IE 11 is not supported. For an optimal experience visit our site on another browser.

Minnesota judge strikes down numerous state abortion restrictions

The judge found that several of the laws, which were enacted over decades, violated the Minnesota Constitution.
Hillary Oppmann, center, wears a costume referring to "The Handmaids Tale" at a vigil held by UnRestrict Minnesota, ACLU-MN and partners outside the federal courthouse in Minneapolis on June 24, the day the Supreme Court overturned Roe v. Wade.Erica Dischino / Star Tribune via AP

A judge in Minnesota struck down several state laws restricting access to abortions Monday, finding they violated the state's constitution.

In a 140-page ruling, state District Judge Thomas Gilligan of Ramsey County issued a permanent injunction blocking a variety of restrictions, including a 24-hour waiting period and a requirement that only doctors perform the procedure. He said they run afoul of a 1995 state Supreme Court ruling that abortion is protected under the Minnesota Constitution.

Gilligan, who has presided over the case for three years, wrote that "this court concludes that Minnesota abortion laws relating to mandated physician care, hospitalization, criminalization, parental notification, and informed consent are unconstitutional."

He found that the "laws violate the right to privacy because they infringe upon the fundamental right under the Minnesota Constitution to access abortion care and do not withstand strict scrutiny,” adding: “The parental notification law violates the guarantee of equal protection for the same reasons. The informed consent law also violates the right to free speech under the Minnesota Constitution, because it is misleading and confusing, and does not withstand intermediate scrutiny. Accordingly, this court is declaring those laws unconstitutional."

The case dealt with numerous laws enacted in recent decades. The lawsuit and the judge’s ruling are separate from the recent U.S. Supreme Court decision overturning Roe v. Wade.

Still, the ruling comes as a number of other states have enacted severe restrictions or bans in the wake of the U.S. Supreme Court decision on June 24.

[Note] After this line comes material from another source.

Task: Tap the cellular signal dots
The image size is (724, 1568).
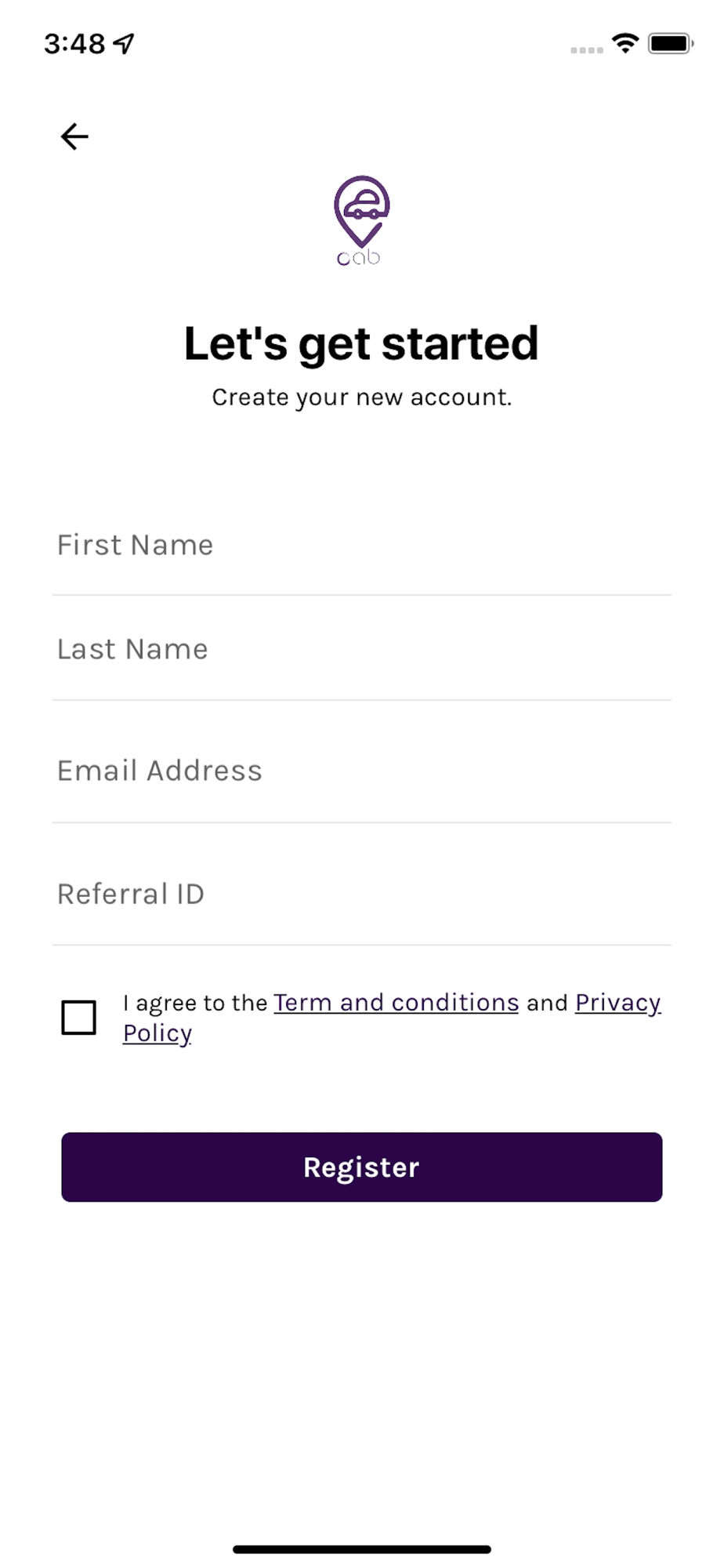Action: tap(587, 50)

Shayla Walker, the executive director of Our Justice, one of the plaintiffs in the Minnesota case, hailed Monday's ruling.

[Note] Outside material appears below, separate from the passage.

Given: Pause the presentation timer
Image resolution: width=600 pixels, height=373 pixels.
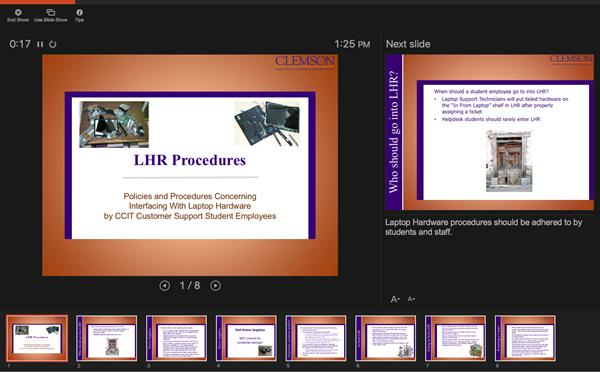Looking at the screenshot, I should [x=40, y=44].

"In light of the Supreme Court overturning Roe v. Wade, every piece of red tape matters for Minnesotans and people traveling to Minnesota for abortion care. Today’s ruling is an important step toward making abortion accessible to everyone who needs it,” Walker said in a statement.

House Minority Leader Kurt Daudt, a Republican, urged state Attorney General Keith Ellison to appeal the ruling, which he said in a statement "will put lives at risk by allowing non-physicians to perform abortions and second or third trimester abortions to be performed in non-medical settings."

“Republicans will continue to defend common-sense pro-life laws that protect the health and safety of mothers, and work to overturn this reckless decision that puts mothers’ lives at risk,” Daudt added.

Ellison, a Democrat, said in a statement: “My team and I are reviewing the 140-page decision and are beginning to consult with our clients about any next steps. It’s clear Judge Gilligan, who has had this case for three years, has put much thought into this decision that he clearly did not take lightly.”